Now, an international team led by Laval University in Quebec City has journeyed to the Pingualuit Crater near the Hudson Strait in hopes of unlocking 120,000 years worth of secrets about climate change.
The four-country expedition has just returned with sediments from the crater, formed 1.3 million years ago when a meteorite crashed to Earth with 8,500 times the force of the Hiroshima atomic bomb.
"This is like a natural archive of climatic and environmental change," said lead researcher Reinhard Pienitz, a Laval University geography professor.
Prof.
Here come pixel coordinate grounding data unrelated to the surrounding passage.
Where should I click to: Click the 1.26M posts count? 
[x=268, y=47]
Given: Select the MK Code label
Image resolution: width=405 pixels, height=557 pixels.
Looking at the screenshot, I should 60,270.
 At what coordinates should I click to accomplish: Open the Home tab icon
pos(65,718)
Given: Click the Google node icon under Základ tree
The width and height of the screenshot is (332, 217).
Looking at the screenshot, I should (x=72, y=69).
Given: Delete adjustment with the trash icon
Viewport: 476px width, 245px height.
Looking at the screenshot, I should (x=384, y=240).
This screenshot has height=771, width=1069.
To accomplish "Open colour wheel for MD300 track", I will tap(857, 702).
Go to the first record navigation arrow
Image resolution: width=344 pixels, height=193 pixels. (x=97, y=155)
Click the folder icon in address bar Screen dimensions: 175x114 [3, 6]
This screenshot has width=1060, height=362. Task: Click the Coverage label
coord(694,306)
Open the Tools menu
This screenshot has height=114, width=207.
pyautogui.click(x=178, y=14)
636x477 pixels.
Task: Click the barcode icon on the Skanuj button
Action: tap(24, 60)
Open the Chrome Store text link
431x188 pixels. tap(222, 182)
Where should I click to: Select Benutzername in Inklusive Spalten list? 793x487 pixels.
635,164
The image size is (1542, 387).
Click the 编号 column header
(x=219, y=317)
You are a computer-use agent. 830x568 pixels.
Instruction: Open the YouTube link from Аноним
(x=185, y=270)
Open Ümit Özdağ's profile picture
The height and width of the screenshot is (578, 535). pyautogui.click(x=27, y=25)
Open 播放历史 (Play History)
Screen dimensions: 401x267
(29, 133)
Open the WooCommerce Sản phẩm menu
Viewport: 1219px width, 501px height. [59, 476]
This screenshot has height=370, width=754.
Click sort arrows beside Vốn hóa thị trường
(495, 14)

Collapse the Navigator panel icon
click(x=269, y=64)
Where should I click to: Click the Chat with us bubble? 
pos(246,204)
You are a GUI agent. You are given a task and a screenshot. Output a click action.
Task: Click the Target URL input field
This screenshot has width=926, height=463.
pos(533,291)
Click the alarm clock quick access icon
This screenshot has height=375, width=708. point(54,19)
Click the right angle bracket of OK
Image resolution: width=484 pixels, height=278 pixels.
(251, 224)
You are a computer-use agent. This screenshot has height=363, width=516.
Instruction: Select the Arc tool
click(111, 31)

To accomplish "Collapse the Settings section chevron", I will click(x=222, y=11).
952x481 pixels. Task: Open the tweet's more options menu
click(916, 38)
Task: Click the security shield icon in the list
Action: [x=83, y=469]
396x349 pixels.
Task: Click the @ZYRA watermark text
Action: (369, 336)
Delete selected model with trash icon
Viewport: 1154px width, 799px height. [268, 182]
Pienitz is the latest in a string of scientists and adventurers drawn to the haunting formation, described by a Globe and Mail correspondent on a 1950 expedition as the eighth wonder of the world.
Largely unknown to the outside world, the lake-filled crater had long been revered by local Inuit and known locally as the Crystal Eye of Nunavik for its limpid waters. Second World War pilots used the perfectly circular landmark as a navigational tool during reconnaissance missions.
Their observations spurred expeditions sponsored by the Royal Ontario Museum and later the National Geographic Society, whose 1952 magazine featured at story entitled, "Solving the Riddle of Chubb Crater." The article's title referred to pioneering Ontario prospector Fred Chubb, who initially believed the crater could be a source of diamonds.
The crater was later renamed New Quebec Crater and, finally, Pingualuit Crater.
The crater is considered a scientific treasure trove because it's one of the deepest lakes in North America, fed almost exclusively by the skies above.
"It's like a huge rainwater collector set out in the tundra, catching rainwater for 1.3 million years," said Prof. Pienitz, whose expedition was funded by the Canadian Foundation for Climate and Atmospheric Sciences. "This lake is really special."
Working with Inuit from the nearby community of Kangiqsujuaq, Prof. Pienitz's team travelled in freezing temperatures by snowmobile to the edge of the crater rim. They then slid down the rim and trekked to the centre of its ice-covered surface. They travelled on foot because the crater, located in a new provincial park, is subject to stringent conditions that ban fuel-powered vehicles.
The team then drilled a hole through the ice to open a window into natural history.
Lowering their equipment through the ice, scientists reached into the extreme depths of the lake bottom to extract a nine-metre sediment core. A scientific time capsule, it's filled with fossils of pollen, algae and tiny insect larvae that researchers hope will yield clues about climate change dating to the last interglacial period 120,000 years ago.
"These fossils will tell us the story about the past environment," Prof. Pienitz said. "We can learn about the fragility of the climate system, and how it responds to external forces."
Until now, most clues about Earth's climatic past have come from the ocean floor or from ice cores from Greenland and the Antarctic. The crater sediment provides another piece of the puzzle. Ultimately, scientists hope the various clues will help shed light on current climate change.
"To read the past," Prof. Pienitz said, "makes it much easier to read the future."
The crater, largely unknown outside Canada, was formed by a meteorite 1.3 million years ago.